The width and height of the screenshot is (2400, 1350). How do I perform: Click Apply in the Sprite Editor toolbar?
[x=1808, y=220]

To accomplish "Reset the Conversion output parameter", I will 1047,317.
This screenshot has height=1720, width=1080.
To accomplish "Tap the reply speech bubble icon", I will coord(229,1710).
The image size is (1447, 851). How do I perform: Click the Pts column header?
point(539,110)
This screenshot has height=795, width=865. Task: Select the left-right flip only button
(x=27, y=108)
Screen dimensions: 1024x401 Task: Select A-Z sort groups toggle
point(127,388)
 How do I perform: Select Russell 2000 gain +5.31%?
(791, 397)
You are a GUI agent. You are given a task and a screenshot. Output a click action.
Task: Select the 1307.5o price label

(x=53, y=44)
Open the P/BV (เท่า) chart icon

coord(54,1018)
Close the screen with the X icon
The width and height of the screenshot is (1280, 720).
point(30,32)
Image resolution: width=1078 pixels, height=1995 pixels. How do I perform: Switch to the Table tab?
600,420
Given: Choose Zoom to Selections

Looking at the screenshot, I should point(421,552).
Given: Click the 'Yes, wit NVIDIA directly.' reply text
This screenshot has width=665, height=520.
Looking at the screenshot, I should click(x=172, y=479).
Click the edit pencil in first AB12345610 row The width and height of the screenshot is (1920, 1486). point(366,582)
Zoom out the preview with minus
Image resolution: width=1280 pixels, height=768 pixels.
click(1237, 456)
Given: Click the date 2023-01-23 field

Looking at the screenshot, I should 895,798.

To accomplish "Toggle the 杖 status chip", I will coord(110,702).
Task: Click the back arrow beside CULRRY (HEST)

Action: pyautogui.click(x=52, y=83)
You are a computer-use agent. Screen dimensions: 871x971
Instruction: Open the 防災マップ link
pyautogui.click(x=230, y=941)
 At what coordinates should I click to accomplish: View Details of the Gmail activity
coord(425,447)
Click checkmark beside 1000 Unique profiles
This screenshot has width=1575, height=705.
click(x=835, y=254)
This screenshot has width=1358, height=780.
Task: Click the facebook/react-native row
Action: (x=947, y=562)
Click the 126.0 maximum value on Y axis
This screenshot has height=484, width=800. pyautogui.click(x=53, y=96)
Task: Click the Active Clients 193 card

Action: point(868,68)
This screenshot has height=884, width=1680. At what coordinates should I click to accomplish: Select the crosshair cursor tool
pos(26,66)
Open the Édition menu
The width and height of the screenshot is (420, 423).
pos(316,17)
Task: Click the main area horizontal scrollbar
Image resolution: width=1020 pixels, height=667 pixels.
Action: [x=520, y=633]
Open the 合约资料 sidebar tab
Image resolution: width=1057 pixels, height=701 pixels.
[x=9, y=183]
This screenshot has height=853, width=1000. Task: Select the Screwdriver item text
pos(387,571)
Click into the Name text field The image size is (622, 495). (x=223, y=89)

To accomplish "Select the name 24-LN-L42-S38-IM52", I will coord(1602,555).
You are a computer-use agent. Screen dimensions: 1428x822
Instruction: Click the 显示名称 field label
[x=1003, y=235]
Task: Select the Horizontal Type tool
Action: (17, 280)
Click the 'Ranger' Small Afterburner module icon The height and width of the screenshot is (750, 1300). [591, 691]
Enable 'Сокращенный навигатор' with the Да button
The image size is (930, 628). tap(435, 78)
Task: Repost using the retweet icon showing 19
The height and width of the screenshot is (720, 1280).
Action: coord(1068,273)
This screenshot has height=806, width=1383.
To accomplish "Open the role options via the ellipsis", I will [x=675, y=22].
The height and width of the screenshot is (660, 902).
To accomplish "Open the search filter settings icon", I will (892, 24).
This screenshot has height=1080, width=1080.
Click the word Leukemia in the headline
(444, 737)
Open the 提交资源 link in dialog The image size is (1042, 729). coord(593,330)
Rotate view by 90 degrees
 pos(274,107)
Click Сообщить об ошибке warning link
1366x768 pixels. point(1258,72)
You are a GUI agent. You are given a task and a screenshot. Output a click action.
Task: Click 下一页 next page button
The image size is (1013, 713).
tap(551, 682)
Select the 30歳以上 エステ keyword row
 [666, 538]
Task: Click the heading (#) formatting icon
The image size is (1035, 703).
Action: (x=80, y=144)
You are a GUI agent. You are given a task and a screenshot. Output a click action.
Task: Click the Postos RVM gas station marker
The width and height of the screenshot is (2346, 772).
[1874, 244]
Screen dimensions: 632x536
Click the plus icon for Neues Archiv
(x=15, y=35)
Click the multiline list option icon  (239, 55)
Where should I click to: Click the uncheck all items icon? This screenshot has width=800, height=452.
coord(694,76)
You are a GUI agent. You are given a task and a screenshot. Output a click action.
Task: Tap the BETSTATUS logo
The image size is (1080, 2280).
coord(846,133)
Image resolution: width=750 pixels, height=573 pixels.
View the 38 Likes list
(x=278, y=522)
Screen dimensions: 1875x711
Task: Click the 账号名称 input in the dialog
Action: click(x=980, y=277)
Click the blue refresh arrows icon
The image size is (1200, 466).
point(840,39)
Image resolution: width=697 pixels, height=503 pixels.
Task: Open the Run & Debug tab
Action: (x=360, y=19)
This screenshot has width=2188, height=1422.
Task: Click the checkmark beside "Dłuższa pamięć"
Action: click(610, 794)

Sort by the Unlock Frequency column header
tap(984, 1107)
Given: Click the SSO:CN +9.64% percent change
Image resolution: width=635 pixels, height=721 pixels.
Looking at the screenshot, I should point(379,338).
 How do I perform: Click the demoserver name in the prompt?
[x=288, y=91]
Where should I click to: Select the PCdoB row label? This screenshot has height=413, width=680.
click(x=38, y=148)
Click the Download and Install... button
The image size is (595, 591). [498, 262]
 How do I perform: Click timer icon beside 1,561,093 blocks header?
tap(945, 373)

------------------------------------

-- WHAT YOU HAVE TO DO --
Lines from the entries that contain the string "computer" are what must be copied.

-- TASK RESPONSE --
You are a computer-use agent. Screen dimensions: 871x971
You are a computer-use agent. Screen dimensions: 1428x822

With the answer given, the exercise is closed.